* [What needs to be done] Gather every line below where "computer" appears.

* [Provided entries]
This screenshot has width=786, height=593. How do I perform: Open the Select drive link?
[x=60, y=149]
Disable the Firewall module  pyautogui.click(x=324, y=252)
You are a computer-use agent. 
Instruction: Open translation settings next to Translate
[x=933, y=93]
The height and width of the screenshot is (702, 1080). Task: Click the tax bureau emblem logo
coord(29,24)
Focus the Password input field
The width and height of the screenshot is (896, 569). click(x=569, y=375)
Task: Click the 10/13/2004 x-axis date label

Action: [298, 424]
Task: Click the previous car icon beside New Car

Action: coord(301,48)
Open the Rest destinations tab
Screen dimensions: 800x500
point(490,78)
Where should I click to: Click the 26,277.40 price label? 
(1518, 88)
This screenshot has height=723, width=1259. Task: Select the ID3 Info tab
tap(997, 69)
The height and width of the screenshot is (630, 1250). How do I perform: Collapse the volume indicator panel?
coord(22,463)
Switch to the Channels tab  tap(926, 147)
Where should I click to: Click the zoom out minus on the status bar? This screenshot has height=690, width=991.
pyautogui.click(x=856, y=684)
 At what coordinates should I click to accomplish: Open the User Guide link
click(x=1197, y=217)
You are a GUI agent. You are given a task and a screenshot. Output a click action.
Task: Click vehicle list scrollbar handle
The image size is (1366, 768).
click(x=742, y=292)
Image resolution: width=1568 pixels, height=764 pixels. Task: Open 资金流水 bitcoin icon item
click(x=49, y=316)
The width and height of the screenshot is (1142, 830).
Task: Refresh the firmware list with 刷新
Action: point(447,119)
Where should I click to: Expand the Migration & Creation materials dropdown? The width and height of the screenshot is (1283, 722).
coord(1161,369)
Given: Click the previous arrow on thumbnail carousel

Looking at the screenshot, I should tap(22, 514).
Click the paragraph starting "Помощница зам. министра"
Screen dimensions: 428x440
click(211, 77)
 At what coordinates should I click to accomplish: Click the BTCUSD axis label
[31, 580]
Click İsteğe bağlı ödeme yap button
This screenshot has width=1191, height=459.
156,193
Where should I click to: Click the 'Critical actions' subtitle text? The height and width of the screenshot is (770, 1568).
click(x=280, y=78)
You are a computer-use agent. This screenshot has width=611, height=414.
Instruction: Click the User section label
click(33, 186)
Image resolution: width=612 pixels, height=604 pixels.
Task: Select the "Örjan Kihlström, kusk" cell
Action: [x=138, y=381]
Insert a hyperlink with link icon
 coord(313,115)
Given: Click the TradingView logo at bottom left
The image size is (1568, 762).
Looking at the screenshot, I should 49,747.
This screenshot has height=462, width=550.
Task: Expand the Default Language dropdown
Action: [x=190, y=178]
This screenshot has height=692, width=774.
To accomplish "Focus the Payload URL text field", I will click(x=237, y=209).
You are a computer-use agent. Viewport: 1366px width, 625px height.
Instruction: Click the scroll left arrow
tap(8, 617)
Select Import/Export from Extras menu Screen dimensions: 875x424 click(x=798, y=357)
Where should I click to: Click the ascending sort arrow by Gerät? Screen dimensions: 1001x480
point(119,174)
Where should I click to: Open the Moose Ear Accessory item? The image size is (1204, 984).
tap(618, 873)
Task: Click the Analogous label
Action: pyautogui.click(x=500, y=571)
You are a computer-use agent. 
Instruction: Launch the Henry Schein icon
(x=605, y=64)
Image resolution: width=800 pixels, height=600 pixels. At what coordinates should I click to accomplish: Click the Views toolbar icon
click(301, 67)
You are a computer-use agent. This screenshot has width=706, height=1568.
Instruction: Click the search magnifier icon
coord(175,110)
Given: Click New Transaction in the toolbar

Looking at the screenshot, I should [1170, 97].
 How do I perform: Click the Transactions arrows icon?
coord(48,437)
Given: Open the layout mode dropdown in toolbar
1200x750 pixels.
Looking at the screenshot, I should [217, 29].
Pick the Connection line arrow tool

* [Response for this exercise]
You are a computer-use agent. 
You are a computer-use agent. This screenshot has width=611, height=414.
You are a computer-use agent. Viewport: 1366px width, 625px height.
You are a computer-use agent. 
You are a computer-use agent. This screenshot has width=706, height=1568.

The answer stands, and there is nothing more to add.